Quando il Signore non realizza i nostri sogni cominciano le rimostranze: “Dov‘è Dio? Chissà se esiste! Vale la pena continuare a credere se egli non interviene per favorire chi lo serve?”. Se egli non dà le prove di amore che esigiamo, la fede fragile rischia di crollare.
Dio non ha promesso ai suoi fedeli di preservarli dalle difficoltà e dalle tribolazioni. Non ha promesso di liberarli miracolosamente dalla malattia, dal dolore, ma di dare loro la forza perché non escano sconfitti dalle prove.
Il brano di oggi si conclude con un’annotazione: “Dopo aver esaurito ogni specie di tentazione, il diavolo si allontanò da Gesù per tornare al tempo fissato” (v.13).
Luca parla anzitutto di ogni specie di tentazione, dunque, i tre quadri che ha dipinto vanno interpretati come una sintesi di tutte le tentazioni.
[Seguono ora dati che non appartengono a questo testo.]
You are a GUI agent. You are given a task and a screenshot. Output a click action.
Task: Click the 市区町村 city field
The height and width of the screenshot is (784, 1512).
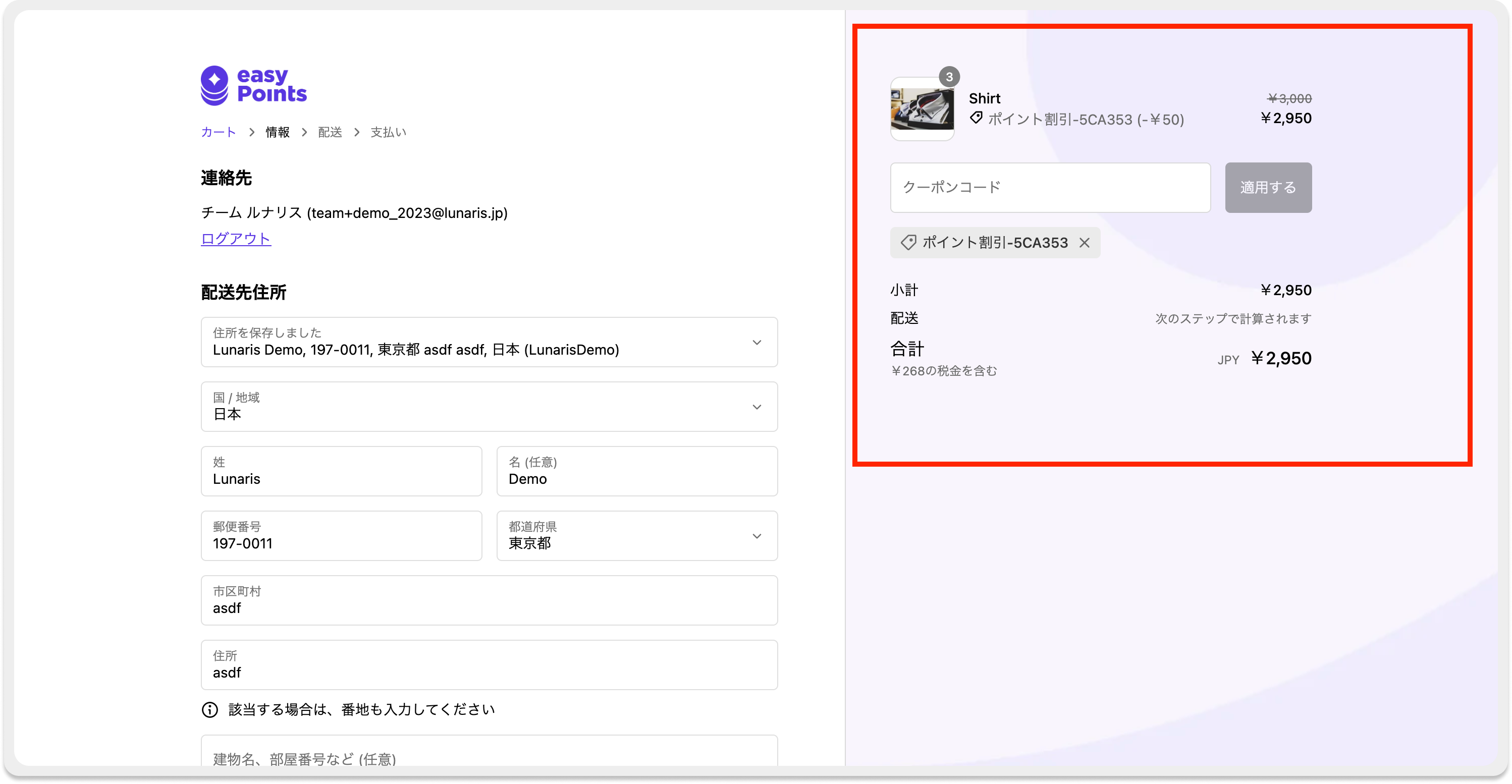pos(489,600)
Rappresentano, in modo schematico, i modi errati di rapportarsi con tre realtà: con le cose, con le persone, con Dio.
Luca lascia intravedere, fin dall’inizio del suo Vangelo, il momento in cui la tentazione si manifesterà nel modo più violento e drammatico: sulla croce.
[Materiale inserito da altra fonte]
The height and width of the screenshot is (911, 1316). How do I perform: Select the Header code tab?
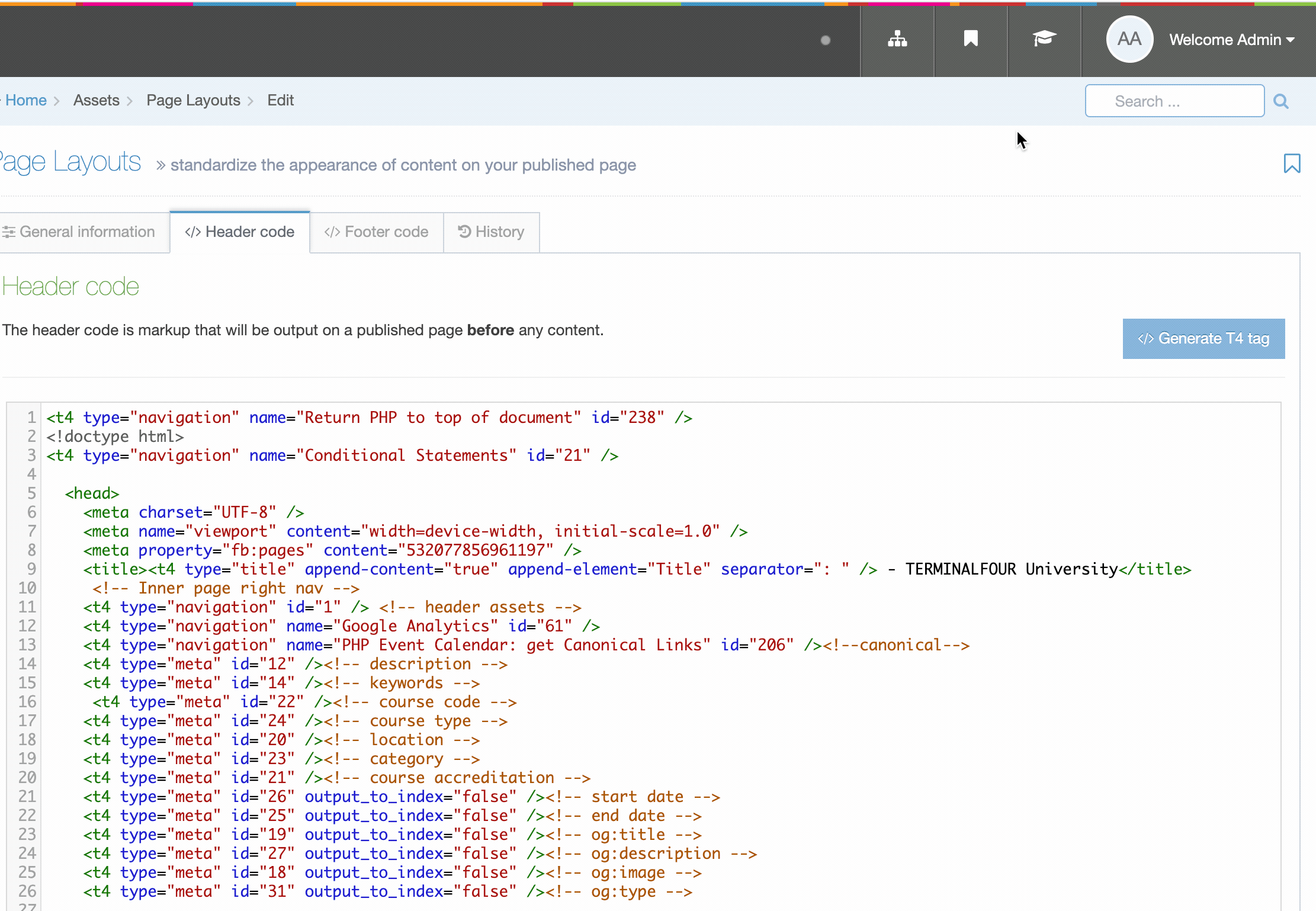pos(240,232)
Il diavolo non si è allontanato definitivamente, si è ritirato nell’attesa di tornare al tempo fissato.
Si riparlerà di lui e della sua opera seduttrice più avanti, al momento della passione quando entrerà in Giuda e lo spingerà al tradimento.
Quella sarà la manifestazione dell’impero delle tenebre, impero che, proprio quando penserà di celebrare il proprio trionfo, verrà sconfitto.
Sconfitto dalla fede del Figlio.
Luca, a differenza di Matteo e Marco, fa morire Gesù non con un grido di abbandono (Sal 22,2), ma con parole di affidamento: «Padre, nelle tue mani consegno il mio spirito» (Lc 22,46; Sal 31,6).
Quando si è nella prova più grande e decisiva le mani a cui affidarsi sono quelle del Padre rispetto al quale si è il Figlio e si è figli.